Personal information
- Born: 1946 or 1947 (age 78–79) Danville, Virginia
- Nationality: American
- Listed height: 6 ft 2 in (1.88 m)

Career information
- High school: John Langston
- College: Duke (1966–1969)
- Position: Guard
- Number: 23

= C. B. Claiborne =

American former basketball player and professor

Claudius B. Claiborne is an American professor and former basketball player who was the first African-American to play on the Duke Blue Devils men's basketball team.

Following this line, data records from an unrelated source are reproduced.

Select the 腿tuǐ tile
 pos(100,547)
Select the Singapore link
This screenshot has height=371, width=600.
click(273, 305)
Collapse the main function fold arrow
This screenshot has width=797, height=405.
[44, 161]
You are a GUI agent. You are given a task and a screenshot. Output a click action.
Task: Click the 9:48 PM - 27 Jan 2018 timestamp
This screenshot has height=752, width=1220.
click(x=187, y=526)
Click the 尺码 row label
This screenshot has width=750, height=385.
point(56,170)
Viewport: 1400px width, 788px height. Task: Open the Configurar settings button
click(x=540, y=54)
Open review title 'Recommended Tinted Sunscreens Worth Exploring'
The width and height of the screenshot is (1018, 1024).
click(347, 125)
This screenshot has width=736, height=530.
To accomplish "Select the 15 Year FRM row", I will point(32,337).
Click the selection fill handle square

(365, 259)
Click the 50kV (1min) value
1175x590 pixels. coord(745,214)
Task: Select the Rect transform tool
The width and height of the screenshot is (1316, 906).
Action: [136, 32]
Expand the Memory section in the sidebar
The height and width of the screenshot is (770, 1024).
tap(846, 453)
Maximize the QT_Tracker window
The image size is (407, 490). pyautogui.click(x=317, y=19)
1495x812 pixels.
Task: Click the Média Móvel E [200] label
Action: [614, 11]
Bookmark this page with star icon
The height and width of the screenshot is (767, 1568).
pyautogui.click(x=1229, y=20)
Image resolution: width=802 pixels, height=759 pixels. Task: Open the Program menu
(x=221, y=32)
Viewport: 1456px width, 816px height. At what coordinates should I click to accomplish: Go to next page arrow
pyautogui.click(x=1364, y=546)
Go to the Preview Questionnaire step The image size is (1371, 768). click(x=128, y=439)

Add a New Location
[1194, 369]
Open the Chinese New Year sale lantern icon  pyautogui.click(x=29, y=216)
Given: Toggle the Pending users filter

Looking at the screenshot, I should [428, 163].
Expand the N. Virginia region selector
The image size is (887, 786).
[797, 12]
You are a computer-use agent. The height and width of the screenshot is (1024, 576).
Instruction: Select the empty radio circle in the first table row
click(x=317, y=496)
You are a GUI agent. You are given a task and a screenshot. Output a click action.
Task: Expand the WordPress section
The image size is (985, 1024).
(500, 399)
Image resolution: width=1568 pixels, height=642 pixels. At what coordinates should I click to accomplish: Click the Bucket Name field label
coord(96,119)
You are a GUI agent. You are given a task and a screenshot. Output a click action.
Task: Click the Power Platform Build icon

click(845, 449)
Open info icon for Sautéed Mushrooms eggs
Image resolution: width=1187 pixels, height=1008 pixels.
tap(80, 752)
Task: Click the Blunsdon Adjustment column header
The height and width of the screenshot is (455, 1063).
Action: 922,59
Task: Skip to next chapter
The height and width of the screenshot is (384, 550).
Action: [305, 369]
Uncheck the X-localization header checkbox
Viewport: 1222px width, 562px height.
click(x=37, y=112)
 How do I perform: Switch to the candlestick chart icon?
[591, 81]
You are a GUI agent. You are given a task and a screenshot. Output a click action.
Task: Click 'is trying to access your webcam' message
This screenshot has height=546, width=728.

Claiborne grew up in Danville, Virginia where he attended John M. Langston High School. During his senior year in 1965, he was class president as well as captain of the baseball and basketball teams. He matriculated to Duke University on a presidential scholarship in 1965, two years after the first black students integrated at Duke. After a year on the freshman basketball team (NCAA rules prohibited freshmen on varsity teams at the time), he joined varsity men's basketball team for the 1966–67 season. He made his first start in a January 1967 victory over Penn State, after head coach Vic Bubas suspended nine of his players. In 1969, he played in a triple-overtime win against Duke's biggest rival, North Carolina.

Claiborne ultimately graduated in 1969 with a degree in engineering. He later earned further postgraduate degrees from Dartmouth College, Washington University in St. Louis, and Virginia Tech, and became a professor in the business school of Texas Southern University.

Claiborne was honored at a Duke home game on February 20, 2023, with all the Duke players wearing his name and number 23 during pre-game warmups, and Claiborne appearing at center court during halftime.